### Ketentuan Soal
Menurut berita proyeksi ekonomi di bawah, berapa target pertumbuhan ekonomi pemerintahan Joko Widodo untuk 2024?

### Kutipan Halaman
....................

Prediksi IMF dan ADB: Ekonomi RI Tumbuh 5%, di Bawah Target Jokowi
Dana Moneter Internasional (IMF) dan Bank Pembangunan Asia (ADB) memproyeksikan pertumbuhan ekonomi sebesar 5% pada 2024. Nilai itu di bawah target pemerintahan Joko Widodo (Jokowi) sebesar 5,2%.
Dalam laporan World Economic Outlook Juli 2024, IMF juga memproyeksikan pertumbuhan ekonomi Indonesia pada 2025 tidak berbeda jauh menjadi 5,1%. Proyeksi IMF tersebut tidak berubah dari perkiraannya ada April 2024.
Sedangkan pada laporan Asian Development Outlook pada Juli 2024, ADB memperkirakan pertumbuhan ekonomi Indonesia mencapai 5% untuk tahun 2024 dan 2025.

....................

Entri data yang dihimpun:
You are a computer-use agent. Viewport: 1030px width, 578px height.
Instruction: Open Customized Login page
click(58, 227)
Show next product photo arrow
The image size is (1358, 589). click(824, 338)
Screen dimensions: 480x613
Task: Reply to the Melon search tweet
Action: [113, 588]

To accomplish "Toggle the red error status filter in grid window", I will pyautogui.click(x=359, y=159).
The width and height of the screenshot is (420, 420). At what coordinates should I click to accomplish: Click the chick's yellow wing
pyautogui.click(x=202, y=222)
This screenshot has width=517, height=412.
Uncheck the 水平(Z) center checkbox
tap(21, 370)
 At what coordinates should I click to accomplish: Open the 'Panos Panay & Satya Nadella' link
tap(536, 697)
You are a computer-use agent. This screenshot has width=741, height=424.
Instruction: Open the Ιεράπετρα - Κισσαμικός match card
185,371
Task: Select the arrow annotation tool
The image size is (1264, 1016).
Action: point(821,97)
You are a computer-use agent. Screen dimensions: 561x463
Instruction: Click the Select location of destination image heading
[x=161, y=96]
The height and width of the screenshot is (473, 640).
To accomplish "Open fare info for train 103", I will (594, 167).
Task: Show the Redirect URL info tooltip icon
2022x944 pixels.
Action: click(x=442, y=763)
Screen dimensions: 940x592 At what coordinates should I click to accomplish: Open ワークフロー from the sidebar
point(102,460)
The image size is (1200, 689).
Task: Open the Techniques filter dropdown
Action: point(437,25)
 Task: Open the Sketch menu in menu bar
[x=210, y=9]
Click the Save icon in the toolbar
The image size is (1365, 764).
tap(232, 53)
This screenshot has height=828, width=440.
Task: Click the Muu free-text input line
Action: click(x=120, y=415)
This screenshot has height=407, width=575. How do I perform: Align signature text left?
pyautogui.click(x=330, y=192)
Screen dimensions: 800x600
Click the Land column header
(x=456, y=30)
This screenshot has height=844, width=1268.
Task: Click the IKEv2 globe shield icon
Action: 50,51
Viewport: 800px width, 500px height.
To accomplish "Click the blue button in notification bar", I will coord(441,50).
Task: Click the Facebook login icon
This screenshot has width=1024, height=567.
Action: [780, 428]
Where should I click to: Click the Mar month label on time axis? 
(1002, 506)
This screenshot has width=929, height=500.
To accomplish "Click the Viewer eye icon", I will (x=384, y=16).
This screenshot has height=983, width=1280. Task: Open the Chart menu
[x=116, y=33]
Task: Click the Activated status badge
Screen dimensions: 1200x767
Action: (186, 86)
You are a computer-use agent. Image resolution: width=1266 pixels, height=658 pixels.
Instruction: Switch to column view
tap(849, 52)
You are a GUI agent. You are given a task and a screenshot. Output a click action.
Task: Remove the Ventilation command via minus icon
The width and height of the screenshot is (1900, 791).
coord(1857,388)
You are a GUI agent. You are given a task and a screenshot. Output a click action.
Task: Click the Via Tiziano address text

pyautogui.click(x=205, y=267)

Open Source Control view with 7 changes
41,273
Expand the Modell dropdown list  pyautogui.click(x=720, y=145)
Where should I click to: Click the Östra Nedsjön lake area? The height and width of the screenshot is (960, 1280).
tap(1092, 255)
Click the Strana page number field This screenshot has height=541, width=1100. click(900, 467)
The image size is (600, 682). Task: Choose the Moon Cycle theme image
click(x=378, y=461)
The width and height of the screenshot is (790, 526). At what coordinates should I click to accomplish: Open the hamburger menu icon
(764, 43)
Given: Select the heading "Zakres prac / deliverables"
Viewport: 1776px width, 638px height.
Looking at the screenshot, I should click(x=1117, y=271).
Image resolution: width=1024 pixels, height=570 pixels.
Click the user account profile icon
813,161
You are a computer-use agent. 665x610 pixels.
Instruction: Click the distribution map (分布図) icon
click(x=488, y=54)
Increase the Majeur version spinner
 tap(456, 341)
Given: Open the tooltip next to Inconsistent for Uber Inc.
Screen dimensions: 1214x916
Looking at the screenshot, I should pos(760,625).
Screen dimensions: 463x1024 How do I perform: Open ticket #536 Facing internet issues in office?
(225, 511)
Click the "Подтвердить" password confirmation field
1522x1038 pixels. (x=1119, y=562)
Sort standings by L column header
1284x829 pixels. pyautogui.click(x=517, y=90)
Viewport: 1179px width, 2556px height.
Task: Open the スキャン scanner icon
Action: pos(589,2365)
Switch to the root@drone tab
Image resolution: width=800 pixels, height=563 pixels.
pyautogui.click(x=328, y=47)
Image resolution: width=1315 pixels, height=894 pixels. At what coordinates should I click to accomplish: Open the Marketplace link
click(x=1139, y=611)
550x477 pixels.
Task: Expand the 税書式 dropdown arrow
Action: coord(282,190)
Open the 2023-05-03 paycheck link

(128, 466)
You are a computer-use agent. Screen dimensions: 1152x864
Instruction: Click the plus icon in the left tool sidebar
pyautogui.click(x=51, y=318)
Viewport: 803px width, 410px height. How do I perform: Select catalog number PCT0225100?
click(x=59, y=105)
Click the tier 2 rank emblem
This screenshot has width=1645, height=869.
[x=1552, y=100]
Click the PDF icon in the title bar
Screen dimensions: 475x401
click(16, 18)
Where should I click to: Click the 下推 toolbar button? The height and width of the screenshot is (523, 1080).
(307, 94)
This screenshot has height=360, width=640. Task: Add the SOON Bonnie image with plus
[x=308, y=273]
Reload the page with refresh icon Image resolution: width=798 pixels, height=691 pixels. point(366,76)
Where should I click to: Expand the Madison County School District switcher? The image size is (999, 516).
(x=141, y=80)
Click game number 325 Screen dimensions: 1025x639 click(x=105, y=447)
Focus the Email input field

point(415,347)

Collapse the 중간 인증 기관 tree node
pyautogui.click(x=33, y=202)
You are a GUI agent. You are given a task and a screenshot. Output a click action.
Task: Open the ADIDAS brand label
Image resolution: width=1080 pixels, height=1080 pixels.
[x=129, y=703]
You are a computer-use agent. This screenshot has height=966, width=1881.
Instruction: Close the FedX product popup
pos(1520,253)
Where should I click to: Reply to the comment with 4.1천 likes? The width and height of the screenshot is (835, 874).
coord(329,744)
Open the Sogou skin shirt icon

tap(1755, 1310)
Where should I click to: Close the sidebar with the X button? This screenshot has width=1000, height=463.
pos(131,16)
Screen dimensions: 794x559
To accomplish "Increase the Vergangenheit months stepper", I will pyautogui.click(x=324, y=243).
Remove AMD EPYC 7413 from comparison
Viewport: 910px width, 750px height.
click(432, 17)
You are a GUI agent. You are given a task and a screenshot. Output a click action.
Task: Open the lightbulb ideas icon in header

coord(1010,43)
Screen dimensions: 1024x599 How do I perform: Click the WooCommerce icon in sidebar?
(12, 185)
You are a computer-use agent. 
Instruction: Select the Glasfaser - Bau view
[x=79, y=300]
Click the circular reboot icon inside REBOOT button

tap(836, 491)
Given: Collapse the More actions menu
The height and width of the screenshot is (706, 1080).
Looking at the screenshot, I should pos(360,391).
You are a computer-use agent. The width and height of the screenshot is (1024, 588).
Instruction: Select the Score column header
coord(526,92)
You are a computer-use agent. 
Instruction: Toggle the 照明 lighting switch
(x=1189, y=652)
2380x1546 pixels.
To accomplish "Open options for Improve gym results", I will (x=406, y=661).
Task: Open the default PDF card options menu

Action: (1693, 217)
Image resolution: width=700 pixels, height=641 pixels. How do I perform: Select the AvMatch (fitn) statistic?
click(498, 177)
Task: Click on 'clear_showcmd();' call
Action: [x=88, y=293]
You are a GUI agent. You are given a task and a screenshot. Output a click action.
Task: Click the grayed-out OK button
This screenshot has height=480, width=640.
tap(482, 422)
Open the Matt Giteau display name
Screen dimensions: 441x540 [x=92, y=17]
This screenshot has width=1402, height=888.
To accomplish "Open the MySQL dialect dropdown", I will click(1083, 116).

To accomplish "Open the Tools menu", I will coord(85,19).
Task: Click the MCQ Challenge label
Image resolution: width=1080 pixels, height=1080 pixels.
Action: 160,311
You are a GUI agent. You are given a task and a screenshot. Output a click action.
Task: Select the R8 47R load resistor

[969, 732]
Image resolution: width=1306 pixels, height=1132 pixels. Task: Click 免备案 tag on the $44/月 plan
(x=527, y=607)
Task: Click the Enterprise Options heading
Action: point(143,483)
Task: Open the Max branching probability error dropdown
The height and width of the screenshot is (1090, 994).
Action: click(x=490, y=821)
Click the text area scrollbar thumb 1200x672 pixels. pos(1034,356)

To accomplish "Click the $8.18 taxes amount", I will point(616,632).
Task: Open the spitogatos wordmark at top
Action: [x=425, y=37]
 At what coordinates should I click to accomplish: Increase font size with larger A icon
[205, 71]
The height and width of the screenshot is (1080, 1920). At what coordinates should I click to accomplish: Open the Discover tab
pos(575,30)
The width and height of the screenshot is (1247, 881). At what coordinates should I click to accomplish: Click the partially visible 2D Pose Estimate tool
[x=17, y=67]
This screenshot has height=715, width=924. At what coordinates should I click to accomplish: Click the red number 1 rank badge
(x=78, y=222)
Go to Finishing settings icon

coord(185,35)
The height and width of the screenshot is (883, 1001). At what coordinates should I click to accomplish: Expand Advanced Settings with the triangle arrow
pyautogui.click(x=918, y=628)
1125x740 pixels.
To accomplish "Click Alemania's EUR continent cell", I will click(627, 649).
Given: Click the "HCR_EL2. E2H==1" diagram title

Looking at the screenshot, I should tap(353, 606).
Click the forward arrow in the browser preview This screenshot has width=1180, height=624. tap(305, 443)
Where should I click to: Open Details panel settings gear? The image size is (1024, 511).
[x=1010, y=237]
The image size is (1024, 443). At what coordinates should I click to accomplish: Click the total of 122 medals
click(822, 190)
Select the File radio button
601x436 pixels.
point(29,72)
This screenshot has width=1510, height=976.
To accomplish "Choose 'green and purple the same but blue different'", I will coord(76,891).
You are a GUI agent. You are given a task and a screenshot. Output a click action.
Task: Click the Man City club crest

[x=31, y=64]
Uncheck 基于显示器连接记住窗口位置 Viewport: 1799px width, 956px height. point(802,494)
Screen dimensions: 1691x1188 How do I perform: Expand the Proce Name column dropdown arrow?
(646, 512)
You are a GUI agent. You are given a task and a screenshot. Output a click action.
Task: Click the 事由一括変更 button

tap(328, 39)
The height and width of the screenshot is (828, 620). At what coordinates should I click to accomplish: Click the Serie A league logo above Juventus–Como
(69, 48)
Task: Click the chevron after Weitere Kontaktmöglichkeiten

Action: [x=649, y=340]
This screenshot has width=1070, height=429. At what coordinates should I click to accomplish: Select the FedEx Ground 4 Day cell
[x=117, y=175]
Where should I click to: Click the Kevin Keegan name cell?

....................

### Jawaban Tugas
5,2%.